→ **TEXTE DU DOCUMENT**
Le régime hypoallergénique

Beaucoup de cliniciens pensent que les allergènes alimentaires pourraient être des déclencheurs importants de l’eczéma, les sensibilités au lait de vache, aux œufs, au blé et au soja étant les principaux coupables (28). Le régime hypoallergénique supprime les allergènes alimentaires courants pendant une période allant de 3 semaines à plusieurs mois, avant de les réintroduire progressivement pour déterminer si une aggravation se produit. De multiples études ont été publiées sur les régimes sans œufs et sans lait de vache, les plus forts soulagements des symptômes d’eczéma se produisant avec les régimes sans œufs chez les enfants souffrant d’allergie reconnue aux œufs (28).

Selon un rapport allemand de l’EAACI, suivre un régime hypoallergénique sur une période minimale de 3 semaines peut être utile pour les cas graves d’eczéma (29). Par ailleurs, une étude pilote portant sur 100 nourrissons et enfants a révélé que l’élimination de certains aliments allergéniques entrainait une réduction significative de la gravité de l’eczéma, mesurée sur l’échelle SCORAD (30). Enfin, une étude plus récente menée sur des adultes a établi que la prescription d’un régime hypoallergénique d’une durée de 3 semaines a abouti à une baisse de gravité des paramètres subjectifs et de tous les paramètres SCORAD objectifs, en dehors de la lichénification (31). Malheureusement, le régime hypoallergénique est critiqué en raison du nombre insuffisant d’essais aléatoires contrôlés rigoureux, et du fait que l’élimination de groupes alimentaires peut entrainer une malnutrition, notamment chez les enfants en période de croissance. Il existe néanmoins des preuves théoriques et empiriques permettant de prescrire un régime hypoallergénique de 3 semaines au moins, pour déterminer si des allergies alimentaires jouent un rôle dans l'eczéma d’un patient, les cliniciens surveillant de près son alimentation et supplémentant les nutriments pouvant être déficients.

Les nutriments spécifiques pour la peau

Plusieurs nutriments ont été associés à la fonction de barrière de la peau, à la réduction de l’inflammation et au traitement des symptômes de l’eczéma. La thérapie locale reste primordiale pour soigner ces symptômes tels que la sècheresse cutanée, l’inflammation et les démangeaisons. Les émollients hypoallergéniques aident à réduire la perte hydrique transcutanée, à entretenir le taux de céramide épidermique, et à soulager les démangeaisons (32). Un récent essai clinique en double aveugle contrôlé par placebo a révélé que l’application locale de vitamine B12 réduisait notablement les lésions eczémateuses après 2 et 4 semaines d’utilisation (33).

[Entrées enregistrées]
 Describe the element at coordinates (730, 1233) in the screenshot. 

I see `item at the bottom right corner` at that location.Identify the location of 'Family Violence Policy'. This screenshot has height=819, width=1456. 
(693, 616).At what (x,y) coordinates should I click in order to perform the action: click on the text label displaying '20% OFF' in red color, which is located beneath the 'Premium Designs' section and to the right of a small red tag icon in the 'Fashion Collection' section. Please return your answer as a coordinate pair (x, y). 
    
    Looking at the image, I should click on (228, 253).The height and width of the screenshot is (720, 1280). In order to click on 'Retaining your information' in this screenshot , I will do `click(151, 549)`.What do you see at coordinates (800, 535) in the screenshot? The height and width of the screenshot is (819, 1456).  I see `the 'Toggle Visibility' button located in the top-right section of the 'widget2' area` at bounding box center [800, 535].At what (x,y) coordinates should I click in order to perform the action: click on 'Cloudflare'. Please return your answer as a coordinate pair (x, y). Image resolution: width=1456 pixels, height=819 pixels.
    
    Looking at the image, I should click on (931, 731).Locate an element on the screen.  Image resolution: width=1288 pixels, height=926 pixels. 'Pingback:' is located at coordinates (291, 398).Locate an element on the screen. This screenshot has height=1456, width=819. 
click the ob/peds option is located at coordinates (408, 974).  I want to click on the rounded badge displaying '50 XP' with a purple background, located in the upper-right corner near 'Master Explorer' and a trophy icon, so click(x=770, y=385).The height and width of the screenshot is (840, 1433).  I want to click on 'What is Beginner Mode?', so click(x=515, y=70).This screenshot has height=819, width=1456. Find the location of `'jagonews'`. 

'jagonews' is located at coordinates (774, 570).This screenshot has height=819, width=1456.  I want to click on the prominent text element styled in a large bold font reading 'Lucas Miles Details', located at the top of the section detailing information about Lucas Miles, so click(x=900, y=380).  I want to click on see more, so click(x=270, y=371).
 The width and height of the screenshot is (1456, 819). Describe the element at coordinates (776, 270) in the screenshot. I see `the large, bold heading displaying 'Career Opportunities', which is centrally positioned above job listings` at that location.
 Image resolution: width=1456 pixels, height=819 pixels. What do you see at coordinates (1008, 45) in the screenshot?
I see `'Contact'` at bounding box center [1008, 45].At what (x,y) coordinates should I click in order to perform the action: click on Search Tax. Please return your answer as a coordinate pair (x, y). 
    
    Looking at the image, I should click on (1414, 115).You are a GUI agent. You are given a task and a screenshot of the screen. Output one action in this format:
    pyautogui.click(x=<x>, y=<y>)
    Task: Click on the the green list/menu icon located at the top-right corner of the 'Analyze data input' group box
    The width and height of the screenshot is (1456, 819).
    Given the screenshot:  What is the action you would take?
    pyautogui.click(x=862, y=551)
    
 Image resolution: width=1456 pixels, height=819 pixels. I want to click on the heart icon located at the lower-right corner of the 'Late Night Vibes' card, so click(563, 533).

→ **CONSIGNES**
[1] Pour chaque affirmation, indiquez si elle concorde avec le texte sur l'eczéma en répondant oui ou non, puis citez les mots décisifs du texte. (a) Le régime hypoallergénique supprime les allergènes alimentaires courants pendant au moins six mois. (b) L'étude pilote mentionnée portait sur 100 nourrissons et enfants. (c) Chez les adultes, le régime de 3 semaines a réduit la lichénification.
[2] Restituez à l'identique le passage du texte sur l'eczéma allant de « Beaucoup de cliniciens » jusqu'à « aux œufs (28). ».

→ **CORRIGÉ**
[1]
(a) Non : « pendant une période allant de 3 semaines à plusieurs mois ».
(b) Oui : « une étude pilote portant sur 100 nourrissons et enfants ».
(c) Non : « tous les paramètres SCORAD objectifs, en dehors de la lichénification ».

[2]
Beaucoup de cliniciens pensent que les allergènes alimentaires pourraient être des déclencheurs importants de l’eczéma, les sensibilités au lait de vache, aux œufs, au blé et au soja étant les principaux coupables (28). Le régime hypoallergénique supprime les allergènes alimentaires courants pendant une période allant de 3 semaines à plusieurs mois, avant de les réintroduire progressivement pour déterminer si une aggravation se produit. De multiples études ont été publiées sur les régimes sans œufs et sans lait de vache, les plus forts soulagements des symptômes d’eczéma se produisant avec les régimes sans œufs chez les enfants souffrant d’allergie reconnue aux œufs (28).